In the course of a month you called the Salvation Army 3 times to pick up my things.
I couldn't give you the couches. I stored them with an easel and two paintings and California King bed in a facility off of Fairmount Ave. Pushed upward in a 10 x 10 room aligned with other 10 X 10 rooms storing possessions people no longer had room for but had $80 dollar a month to spend on the hope or fear that the items represented. You hardly let me cry you gave me a job putting out fires if I typed quickly enough and stuffed me, hungry, into a U-Haul.
In my initial loneliness you taught me lessons in autonomy and peace of mind. You forced me to stand naked in front of the mirror and you wrapped bandages on my broken bones.
You kept me warm inside of the cold and awake with nothing but my thoughts across the street in a church I never stepped inside of.

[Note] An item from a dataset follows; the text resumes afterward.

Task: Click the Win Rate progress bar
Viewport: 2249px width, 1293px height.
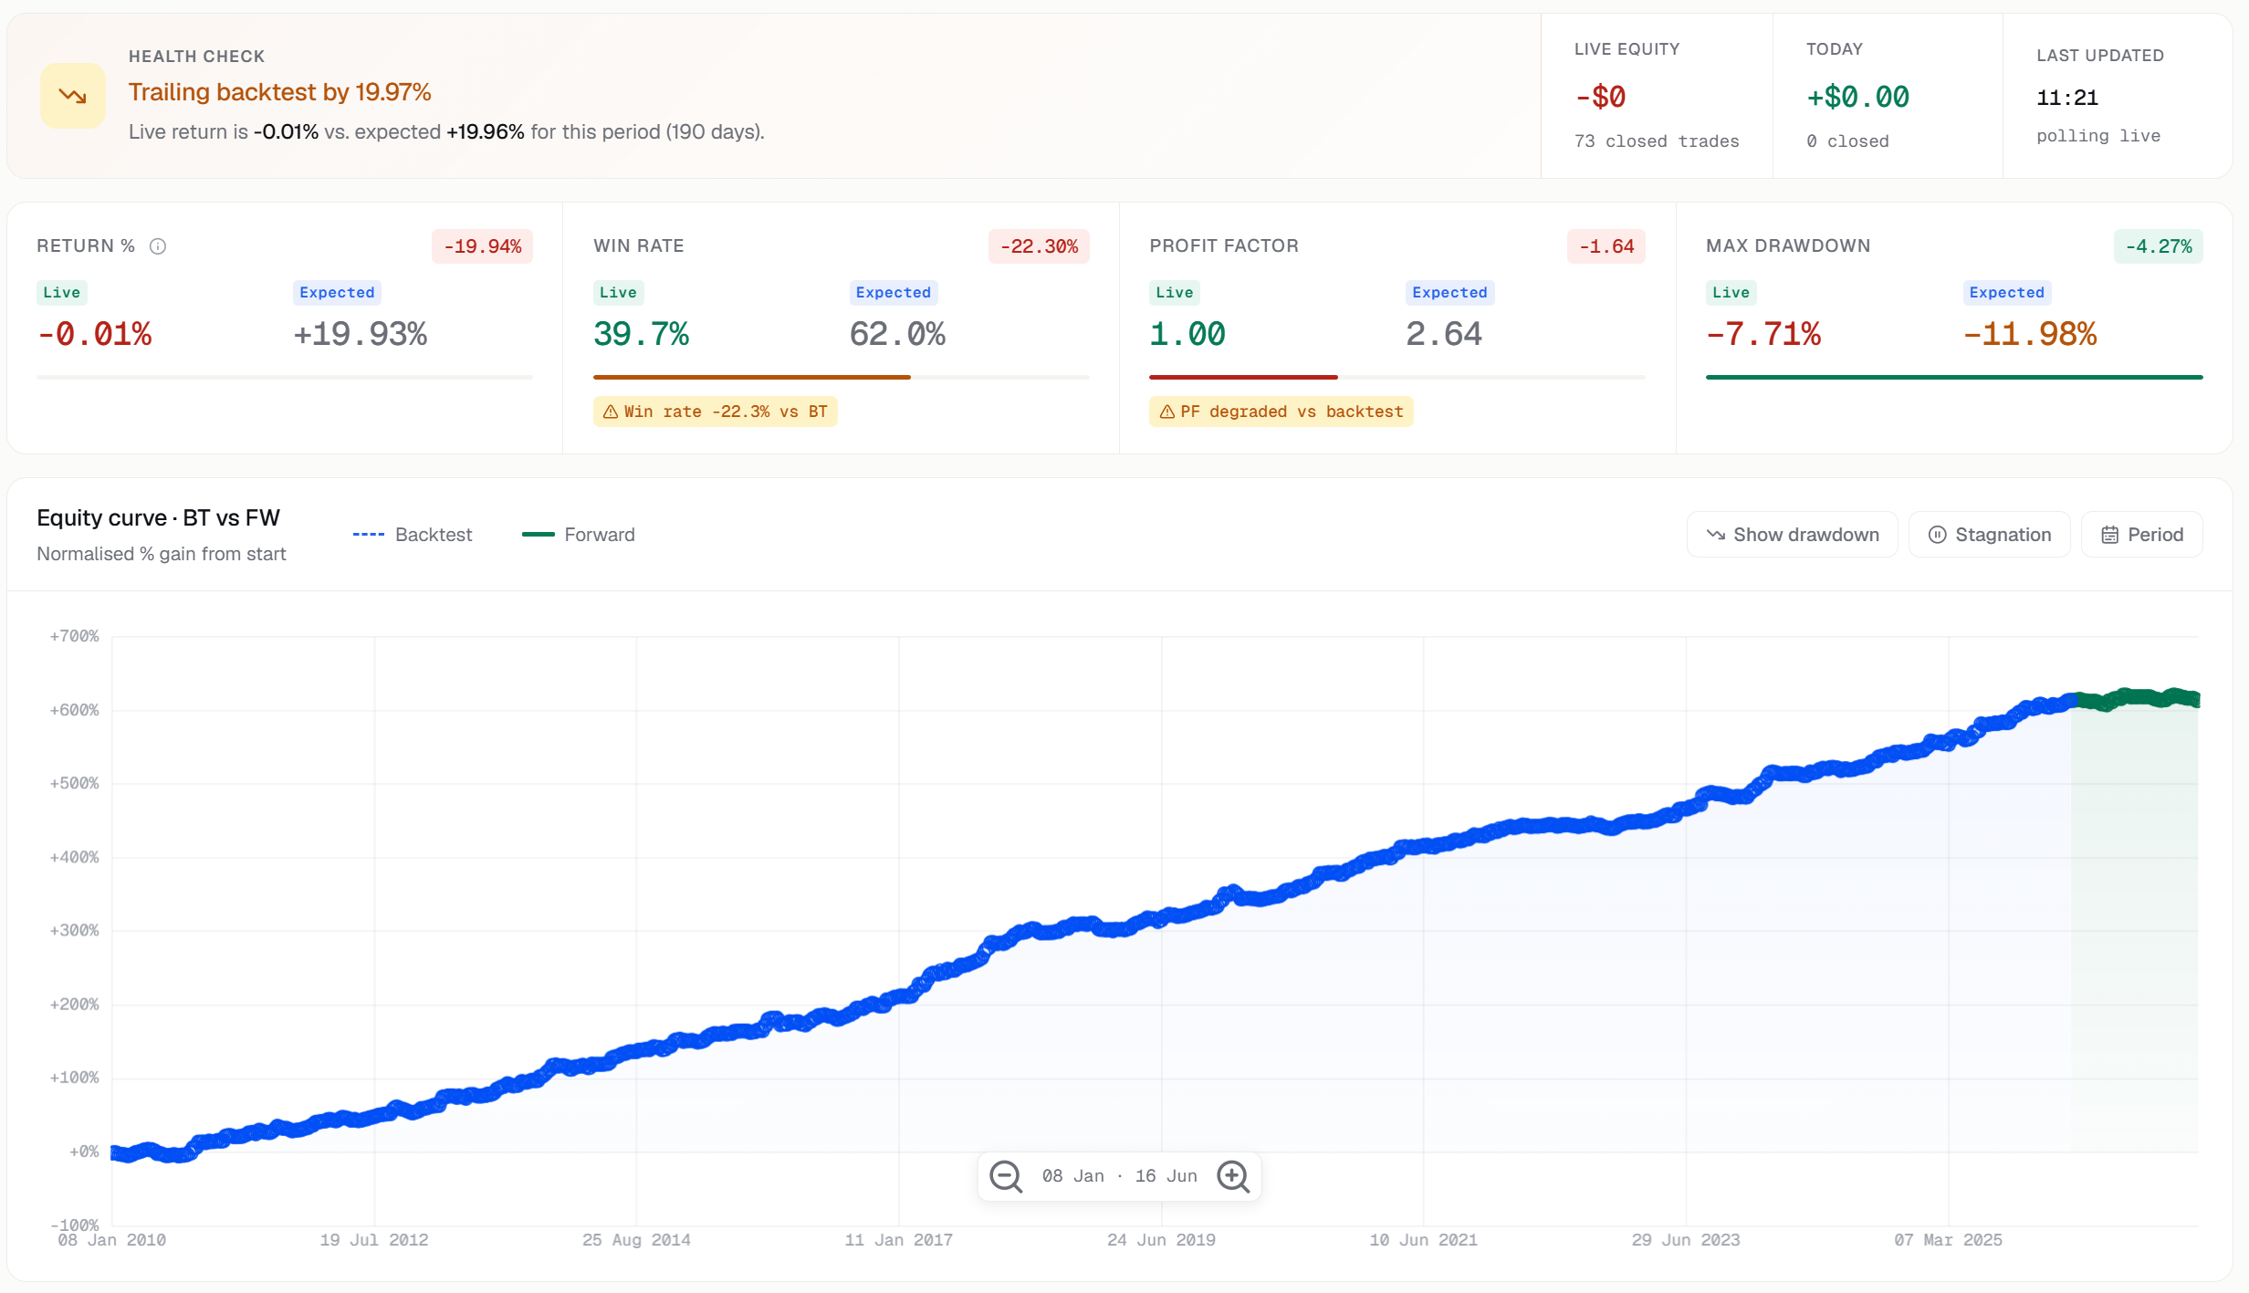Action: pos(842,377)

(maybe my sins were enough to burn it down and I've done enough damage coming here)
You fed me vegetables and surprisingly I didn't mind.
You took me to the Mission and gave me burritos next door to sweaty dance floors and South American banks and Liquor Store poets.

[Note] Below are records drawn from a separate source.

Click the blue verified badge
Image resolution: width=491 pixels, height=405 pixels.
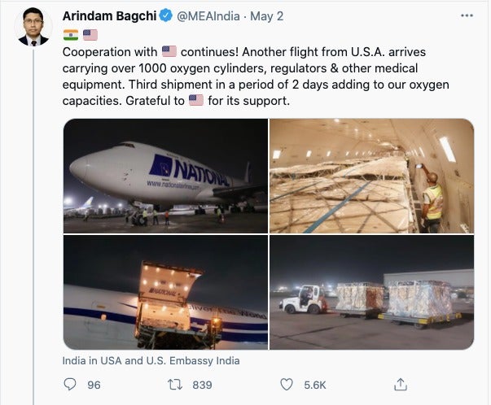click(x=166, y=15)
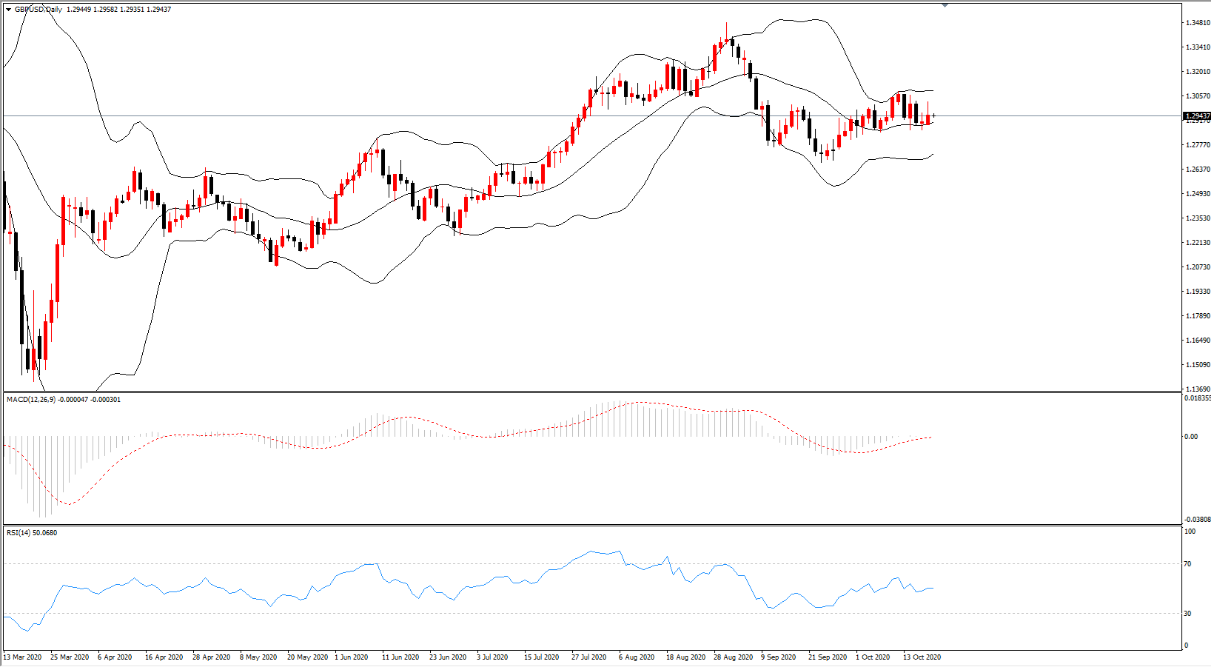This screenshot has height=667, width=1211.
Task: Click the chart shift triangle marker
Action: tap(945, 5)
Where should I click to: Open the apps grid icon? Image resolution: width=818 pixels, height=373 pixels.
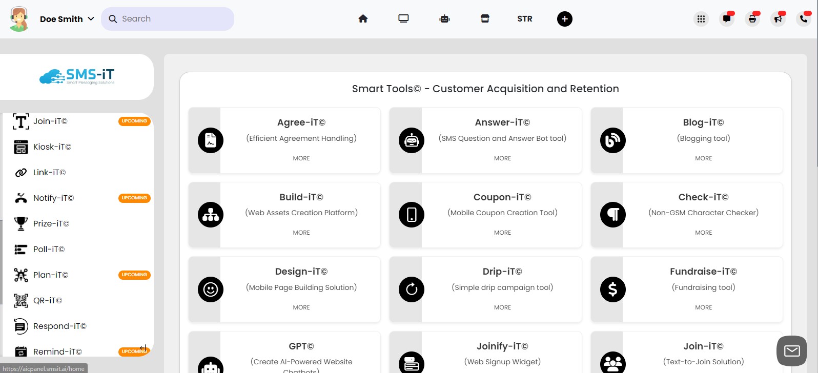pos(701,19)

You took my cigarettes and I would hide in your Tenderloin asking a friend for just one toke isn't this place notorious for a fix?
You dressed me in pseudo reality and offered me a view of the Bay bridge from an office window.
You introduced me to that boy on the 31 that I never really spoke more than 31 words to 'cept of course the endless conversations I've had with him in my head about the books we were each reading.
You listened when I told you I was starting over but walking a different way now. You listened and you held me hand.
The arms of your buildings remind me to stand up straight that the adventure is happening even as I wait and you've found a place for me at least today.
You've got airplanes to and from missing and being missed. You bring me my heart to play tourist. You send me people that make me feel like its Christmas eve full of lights.
You graffiti poetry on sidewalks like,
"Its okay to cry here"
you've only been good to me, so good to me
and I fallen in love with you and everything you let me be.